PUESTO QUE YA MUCHOS HAN INTENTADO ESCRIBIR LA HISTORIA DE LO SUCEDIDO ENTRE NOSOTROS, SEGÚN QUE NOS HA SIDO TRANSMITIDO POR LOS QUE, DESDE EL PRINCIPIO, FUERON TESTIGOS OCULARES Y MINISTROS DE LA PALABRA, ME HA PARECIDO TAMBIÉN A MÍ, DESPUÉS DE INFORMARME EXACTAMENTE DE TODO DESDE LOS ORÍGENES, ESCRIBIRTE ORDENADAMENTE, ÓPTIMO TEÓFILO, PARA QUE CONOZCAS LA FIRMEZA DE LA DOCTRINA QUE HAS RECIBIDO.
LUCAS, 1, 1-4
El Evangelio según Jesucristo responde al deseo de un hombre y de un escritor de excavar hasta las raíces de la propia civilización, en el misterio de su tradición, para extraer las preguntas esenciales. ¿Quién ese este nuestro Dios, primero hebraico y ahora cristiano, que quiere la sangre, la muerte, para que sea restablecido el equilibrio de un mundo que sólo de sus leyes se nutre? ¿Cómo puede la nueva ley ser ley de Amor si aún pesa sobre el hombre la hipoteca de la condenación eterna? ¿Cómo puede pensarse criatura divina digna de la inmortalidad, el hombre, si durante toda su existencia debe someterse a una ley de terror que preexiste y es exterior a él? ¿Por qué debemos temer el castigo eterno cuando el castigo, para el justo, debería ser en esta nuestra vida, en el remordimiento y en la conciencia de nuestra indignidad?

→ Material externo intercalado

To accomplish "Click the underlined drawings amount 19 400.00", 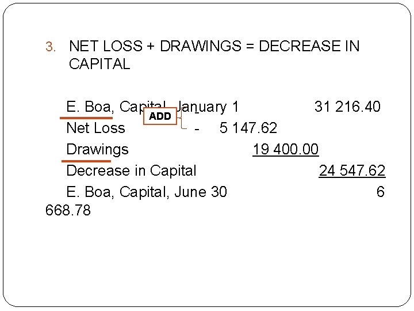I will [x=285, y=149].
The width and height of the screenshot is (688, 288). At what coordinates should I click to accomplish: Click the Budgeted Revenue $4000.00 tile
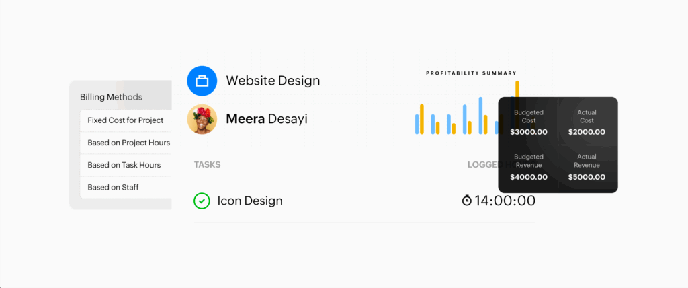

El Evangelio de José Saramago es todo así, trágicamente problemático, y sería absurdo condenarlo con leyes, que no sean sus propias leyes, literarias, poéticas y filosóficas. Aquí no se niega lo divino, la religiosidad latente en el corazón de cada hombre: lo que se hace es interrogarlo, cuestionarlo, acusarlo. Apasionadamente, religiosamente. Como Milton, situado en el lado del perdedor, que es siempre, no lo olvidemos, un ángel caído.